Some 16,000 people in Britain are diagnosed with a brain tumour each year and more men under the age of 45 and more women under the age of 35 will die of the disease than from any other cancer, according to a report out today.
In children, brain tumours have overtaken leukaemia in terms of the number of deaths caused by cancer each year, yet leukaemia research receives almost 10 times as much funding as studies into brain cancer, according to the charity Brain Tumour Research.
The increase in survival rates of many other cancers, such as breast and prostate cancers, has not been matched by a corresponding rise in the rates of survival for someone suffering from a brain tumour, the charity says.
The typical survival rates of many cancers over a five-year period are from about 50 per cent to as high as 90 per cent. But the corresponding survival rates for brain tumour patients are about 14 per cent for both men and women. The number of children dying from brain tumours has risen by one- third between 2001 and 2007.
"Research into brain tumours is in its infancy, with very little known about the behaviour of brain tumours, their effective diagnosis and treatment, let alone finding a cure," the report says. "Funding for this research lags behind other cancers and clinical understanding of these cancers does not readily translate to brain tumours."
Brain tumours are the Cinderella cancer in terms of raising funds, with few charitable donations. Government funding for research is "particularly low", and the lack of money being spent on the disease is likely to lead to more health inequality for brain tumour patients in terms of awareness, diagnosis, treatment and survival, it says.
There is evidence that the incidence of disease may be increasing, especially in younger people. In 2007, 89 children died of brain tumours, compared to 61 who died of leukaemia, while in 2001 there were 67 child deaths from brain cancer and 100 deaths from leukaemia.
Kevin O'Neill, a consultant neurosurgeon at Imperial College London, said: "Brain tumours are on the increase, reportedly in the region of 2 per cent per year, but in my unit alone we have seen the number of brain tumour cases nearly double in the last year.

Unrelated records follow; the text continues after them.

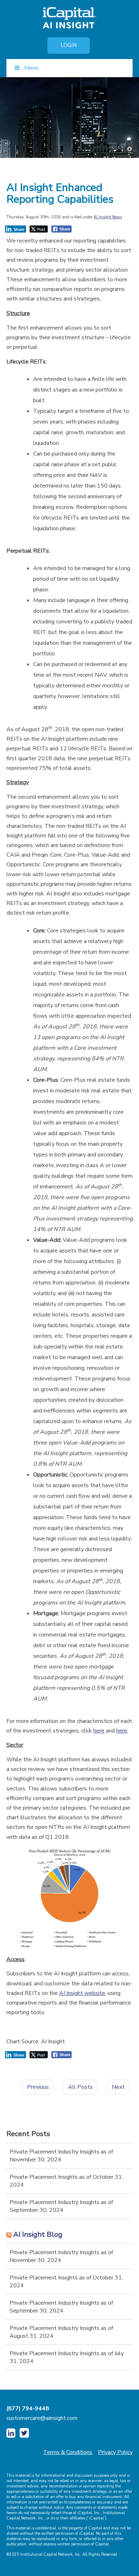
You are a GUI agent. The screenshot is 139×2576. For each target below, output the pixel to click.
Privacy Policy (115, 2452)
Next (118, 2087)
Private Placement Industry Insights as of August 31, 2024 (61, 2332)
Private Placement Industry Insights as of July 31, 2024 (67, 2357)
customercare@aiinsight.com (41, 2418)
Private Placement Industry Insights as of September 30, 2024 (61, 2206)
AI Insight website (82, 1993)
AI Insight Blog (37, 2234)
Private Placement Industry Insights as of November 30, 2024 (61, 2155)
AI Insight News (108, 217)
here (98, 1731)
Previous (38, 2087)
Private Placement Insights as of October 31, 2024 (66, 2181)
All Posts (80, 2087)
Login (69, 45)
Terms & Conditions (67, 2452)
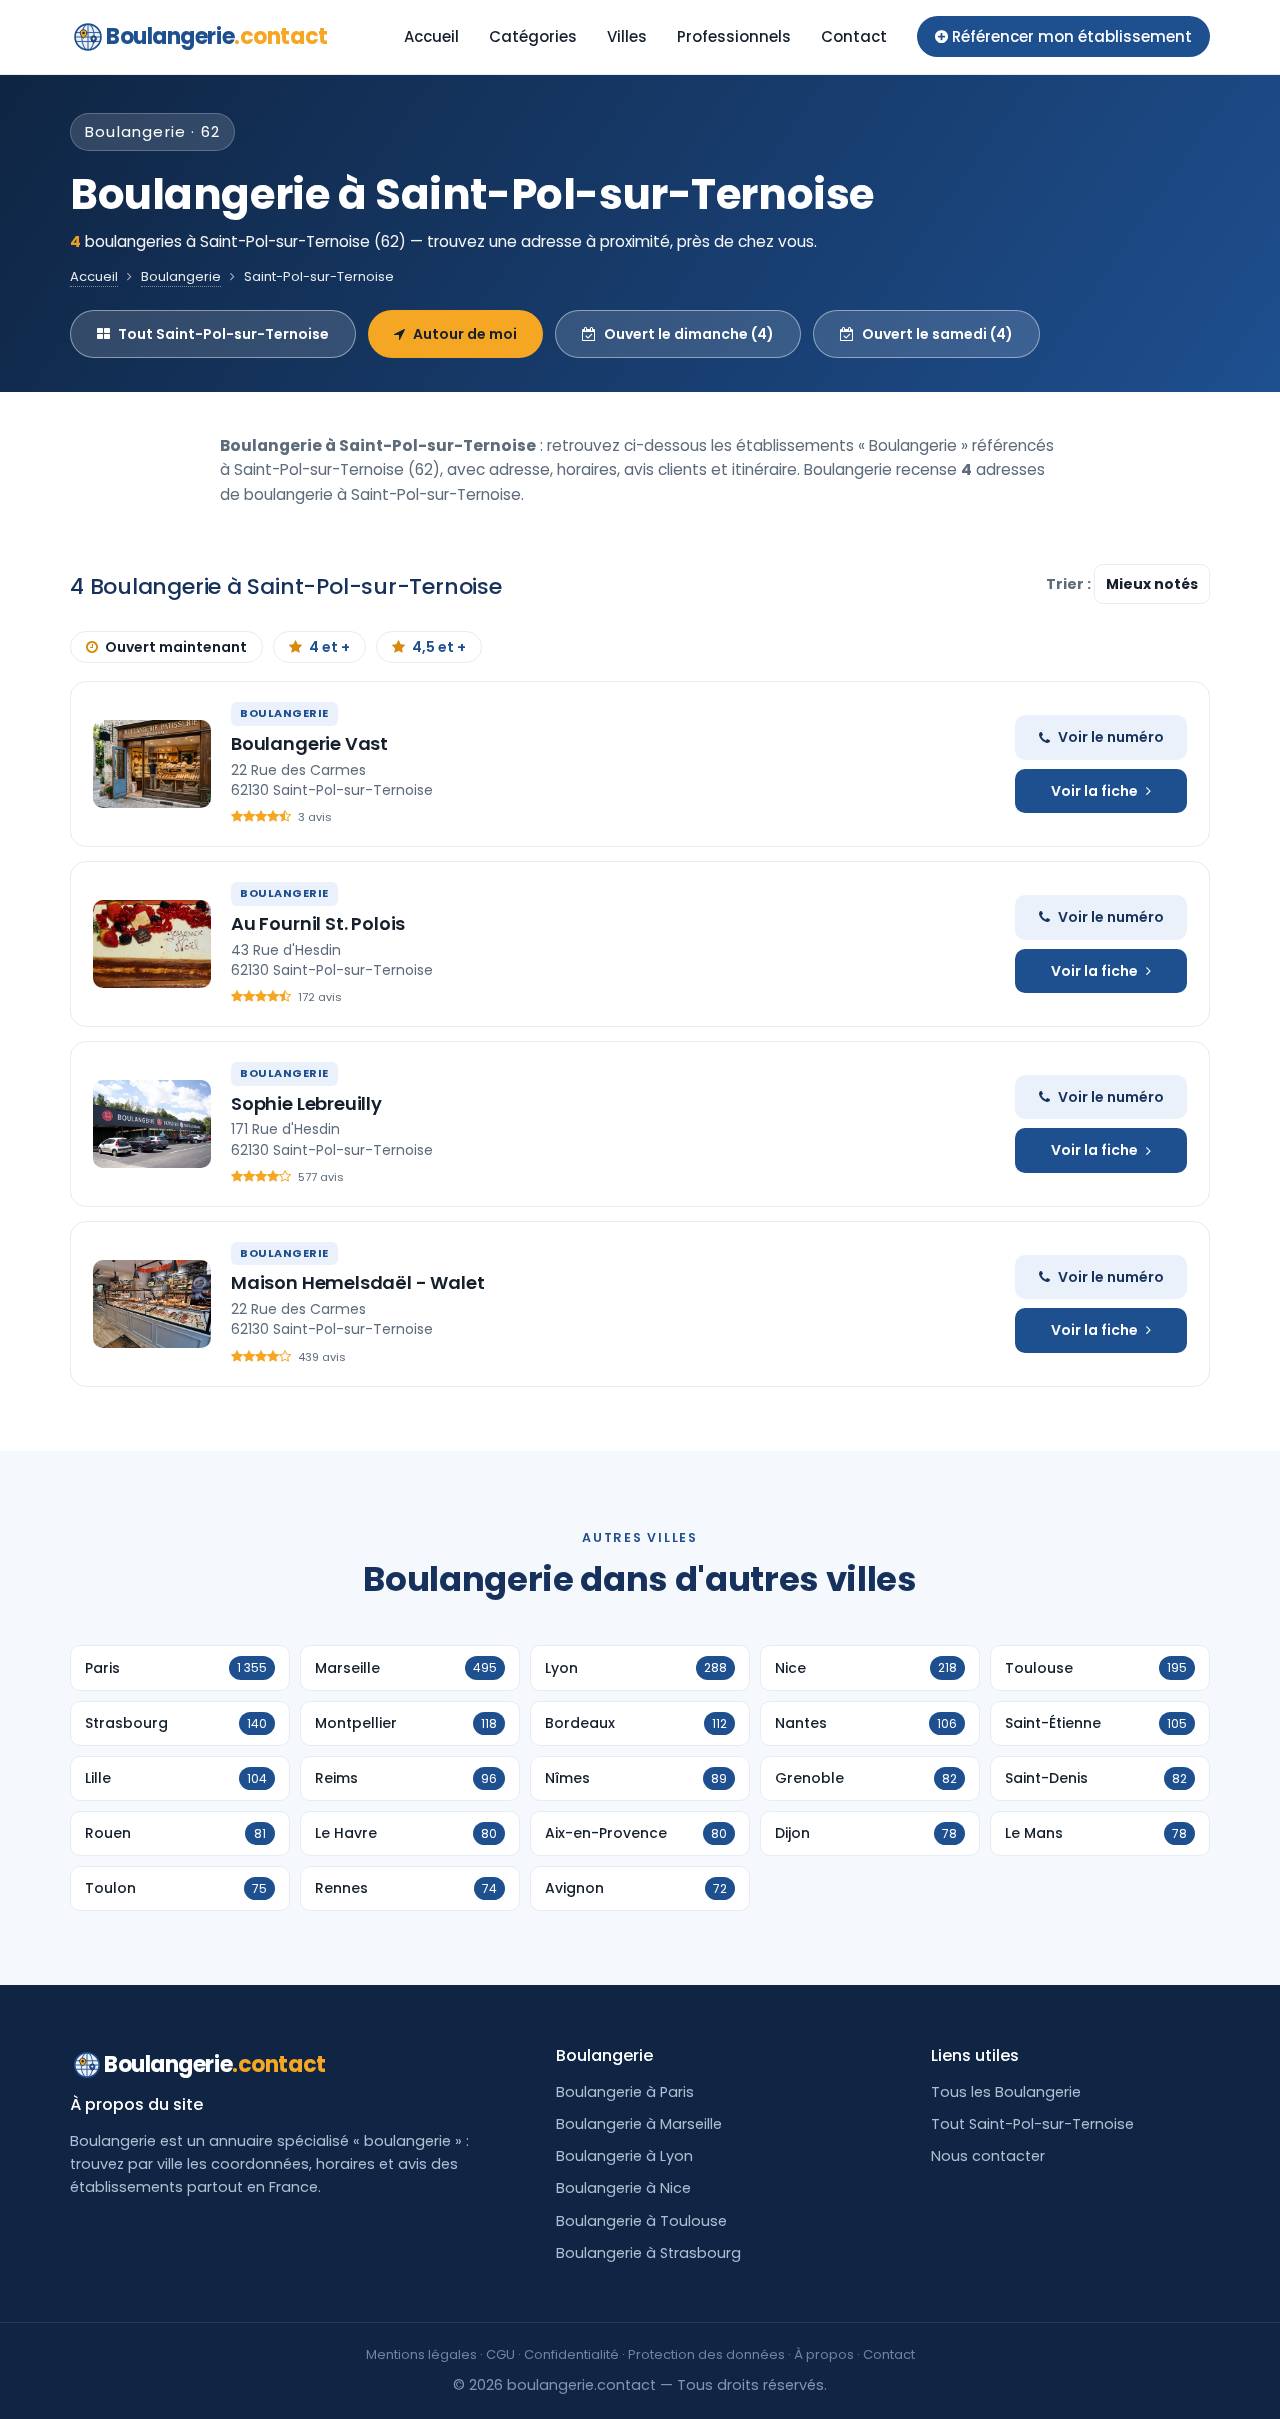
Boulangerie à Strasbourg (648, 2253)
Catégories (533, 36)
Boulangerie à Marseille (639, 2124)
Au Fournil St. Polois (318, 923)
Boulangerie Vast (309, 743)
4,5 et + (439, 647)
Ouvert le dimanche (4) (689, 334)
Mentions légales (421, 2354)
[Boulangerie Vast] (152, 764)
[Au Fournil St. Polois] (152, 944)
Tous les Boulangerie (1006, 2092)
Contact (854, 36)
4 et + (329, 647)
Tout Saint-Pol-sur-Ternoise (223, 334)
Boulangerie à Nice (623, 2188)
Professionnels (734, 36)
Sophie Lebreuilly (306, 1103)
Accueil (431, 36)
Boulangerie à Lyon (624, 2156)
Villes (627, 36)
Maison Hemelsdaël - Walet (358, 1282)
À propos (824, 2354)
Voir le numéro (1111, 737)
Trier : (1070, 584)
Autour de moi (465, 334)
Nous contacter (988, 2156)
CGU (500, 2354)
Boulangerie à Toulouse (641, 2221)
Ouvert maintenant (176, 647)
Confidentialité (571, 2354)
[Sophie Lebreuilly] (152, 1124)
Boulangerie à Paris (625, 2092)
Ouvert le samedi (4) (937, 334)
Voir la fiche (1094, 791)
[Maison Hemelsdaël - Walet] (152, 1304)
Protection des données (706, 2354)
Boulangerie (217, 36)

Brain tumours... can't be prevented or screened for as we don't know the cause. It is frustrating that treatment options are so limited. More research is desperately needed, but we are struggling to get funds."
Wendy Fulcher, chair of the Brain Research Trust, said that the opening of a new research laboratory at Charing Cross Hospital in London dedicated to brain cancer is an important first step but is just a drop in the ocean: "The Government and major cancer research donors must increase the proportion it spends on research or the shocking statistics will only get worse."
The charity found that the actual amount of money spent by the Government on brain tumour research was only half of the official figure for 2007-08 given by the Medical Research Council. Brain tumour research received less than 1 per cent of the total amount of money spent on cancer research in Britain.